Rasemik karışım hâlinde bulunan enantiyomerler diastereomerlerine çevrilir. Bunun için de rasemik karışım hâlinde bulunan enantiyomerler, başka saf bir enantiyomer ile tepkimeye sokulur. Tepkime sonucu oluşan ürünler artık diastereomerlerdir. Diastereomerler erime noktası, kaynama noktası, çözünürlük vs. gibi fiziksel özelikleri farklı olduğundan kristallendirme, ekstraksiyon, vs. gibi basit ayırma yöntemleri ile birbirinden ayrılabilirler.
Kiral kramatografik yöntemde ise katı bir destek (Silika jel, SiO 2 ya da alüminyum oksit Al 2 O 3 ) üzerine sabitlenmiş optikçe aktif bir yardımcı (+)-tartarik asit yada başka uygun optikçe aktif bileşik) kullanılır.
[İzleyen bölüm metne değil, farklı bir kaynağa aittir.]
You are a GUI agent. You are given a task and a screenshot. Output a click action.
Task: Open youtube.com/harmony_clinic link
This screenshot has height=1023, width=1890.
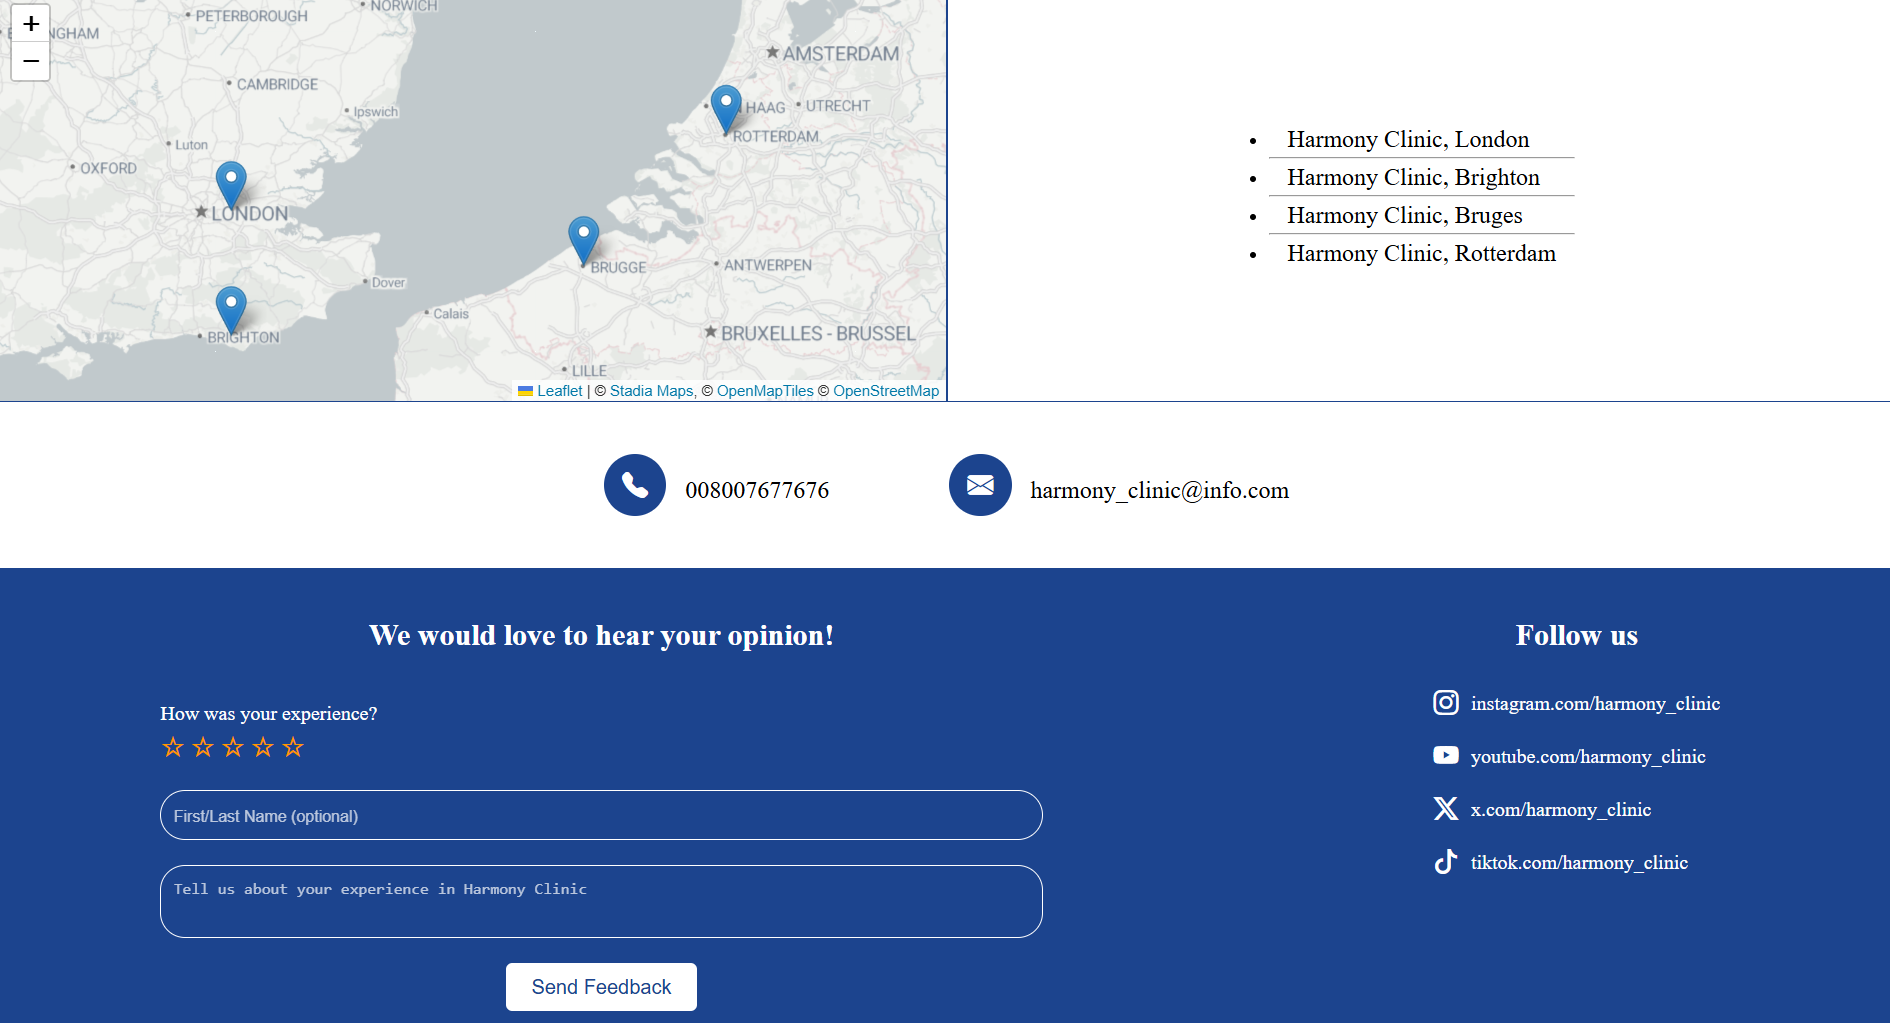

Katı destek maddesi kolona doldurulur. Daha sonra rasemik karışım çözelti haline getirilerek kolona yavaşça boşaltılır. Uygun olan bir çözücü kolona aktarılarak rasemik karışımın yürümesi sağlanır. Rasemik karışımdaki enantiyomerlerin her birinin kolon dolgu maddesi ile olan etkileşim mekanizması ve süreleri farklıdır. Bu neden ile enantiyomerlerin kolonda yürüme süresi farklı olacak ve böylece etkin bir ayırma meydana gelecektir. Bu yöntem diğer iki yönteme göre daha uygun olan bir yöntemdir.